Michael Kitchen returns as DCS Foyle in this seventh series of Foyle’s War, but now the Second World War is over, and a new war has begun – the Cold War. In a set of three feature-length episodes (roughly ninety-minutes each), Foyle is recruited into British intelligence, the security service, AKA MI5, and a new set of challenges and mysteries ensue. As he reunites with his former colleague, the now newlywed Sam Wainwright (Honeysuckle Weeks), who first appears suspected as a spy in “The Cage”, Foyle takes on Russian scientists thought to be spies, former Nazi sympathizers, and double-agents passing on nuclear secrets.
The every day troubles of post-war Britain are interwoven into the fabric of these multilayered mysteries effortlessly. We get glimpses into the housing crises, the ongoing issues with rationing, and, through Sam’s husband, post-war politics and the beginnings of the lauded NHS. In the meantime, the cloak and dagger world of Christopher Foyle and his faithful partner Sam takes them through such circumstances as uranium exposure, just as an example, and they are made all the more compelling by their historical settings, such as in the final episode, “The Sunflower”. Based in historical facts, the episode finds Foyle investigating the death of a former Nazi defector.

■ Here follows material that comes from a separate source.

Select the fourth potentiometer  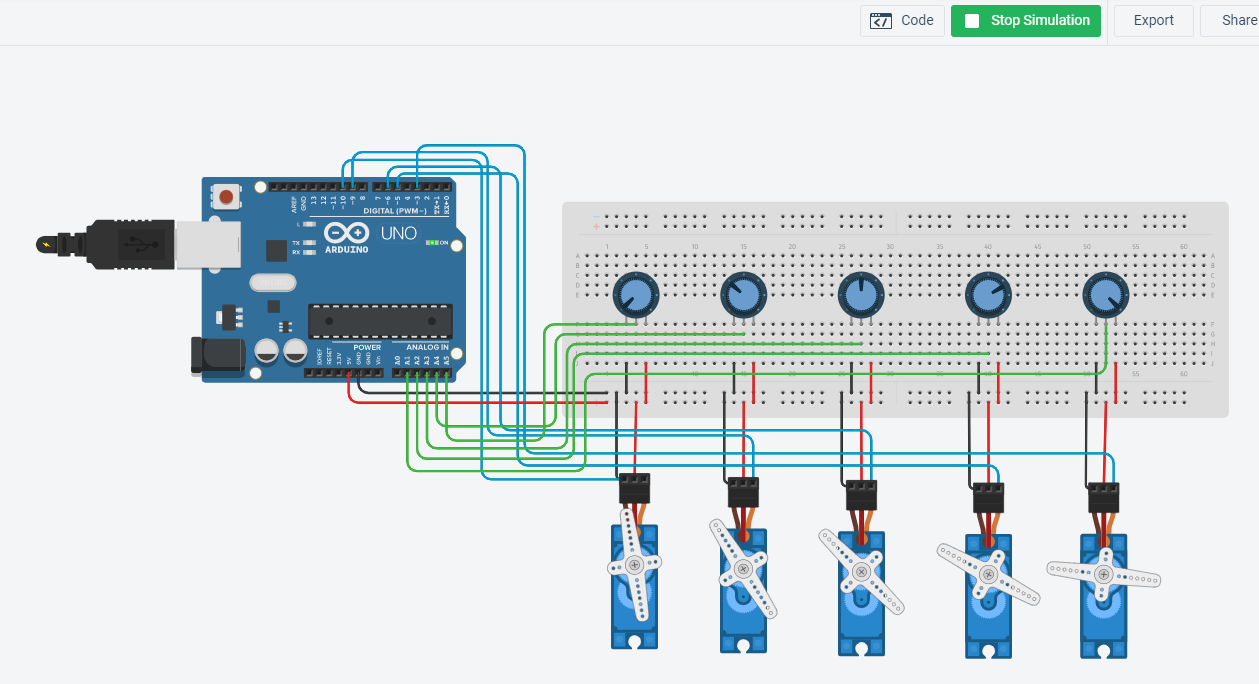tap(988, 292)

IMDb still lists Foyle’s War as being shot on 16mm, but that is obviously in error. One look at this Foyle’s War set and one can easily see that it has been shot in high definition, possibly on an Arri Alexa or Red. It comes to Blu-ray in a 1080p/24 AVC encodement from Acorn Media that looks basically strong with a fine amount of detail, but maybe only a middling amount of contrast given the heightened gamma in darker scenes. Some banding can be spotted as well in flat colors and on backgrounds.

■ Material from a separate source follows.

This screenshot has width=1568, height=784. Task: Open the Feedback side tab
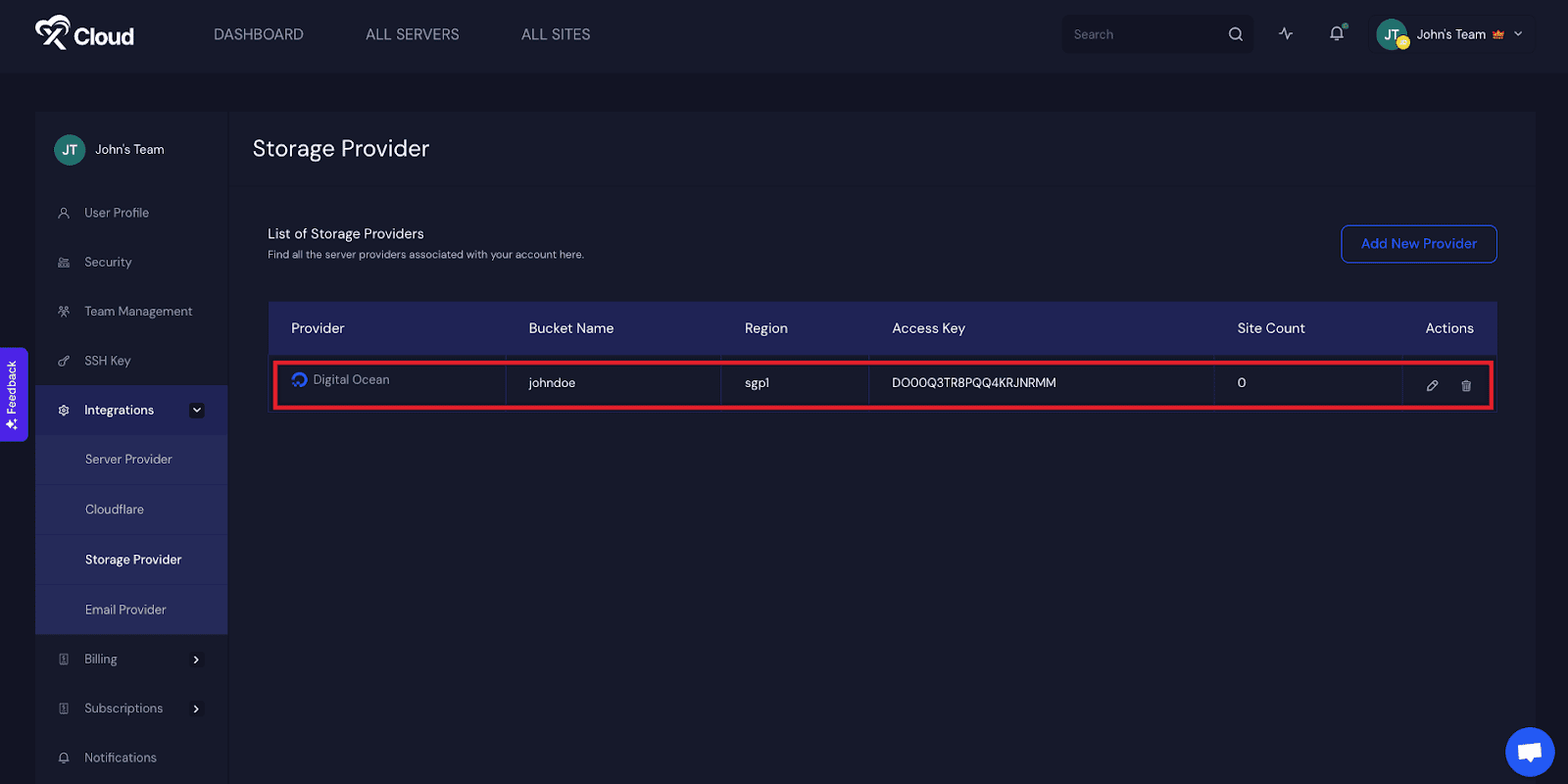pyautogui.click(x=13, y=394)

A rather fine English DTS-HD Master Audio 5.1 (48kHz/16-bit) soundtrack is offered as the sole audio option. The sound it atmospheric and well balanced with a good sense of natural dynamics, clean dialogue and subtle discrete panning.
The bulk of the supplements in this set are offloaded onto a second bonus Blu-ray Disc. It’s a multi-part Making-Of that’s interesting to watch. Disc 1 contains only the episodes and intros by Anthony Horowitz.

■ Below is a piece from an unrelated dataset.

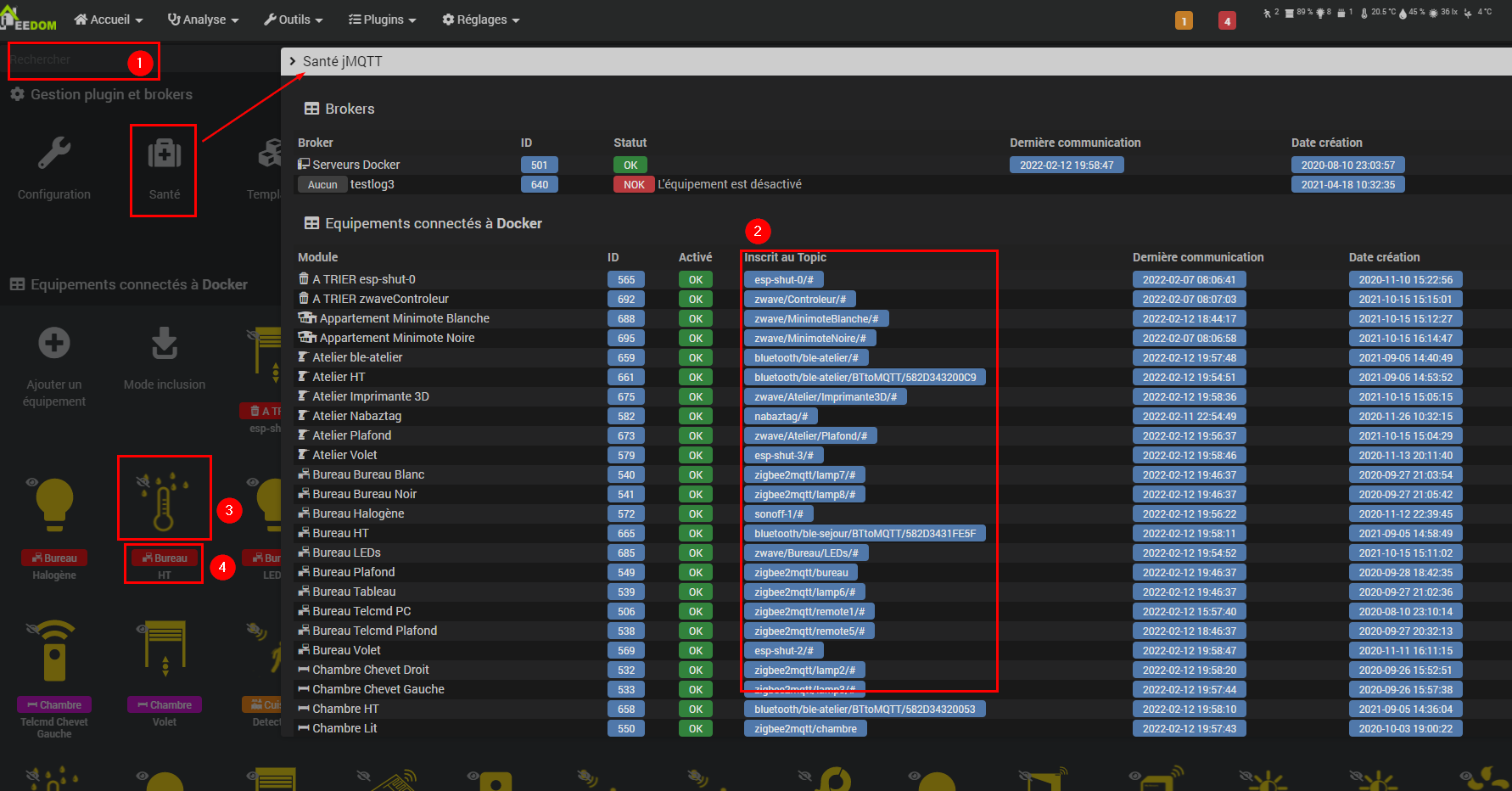1512x791 pixels.
Task: Click the Santé medical kit icon
Action: click(164, 154)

- Introductions by Anthony Horowitz
- The Making of Foyle’s War (Bonus Blu-ray Disc):
- Origins, On the Set, and More (1.78:1; 1080p/24; 00:26:58)
- Old Friends & New Faces (1.78:1; 1080p/24; 00:14:16)
- The Styling of Foyle’s War (1.78:1; 1080p/24; 00:26:57)
- The Sunflower Massacre” Historical Facts, Visual Fictions (1.78:1; 1080p/24; 00:17:45)
- Photo Gallery (1080i/60; 00:02:03)
The Definitive Word
A grand achievement, Foyle’s War is a must for fans of high class mystery tired of the endless CSI remakes and rip-offs, and other paint-by-numbers mysteries. It’s stylish production and literary plot lines make it pure genius, and a fantastic watch on Blu-ray.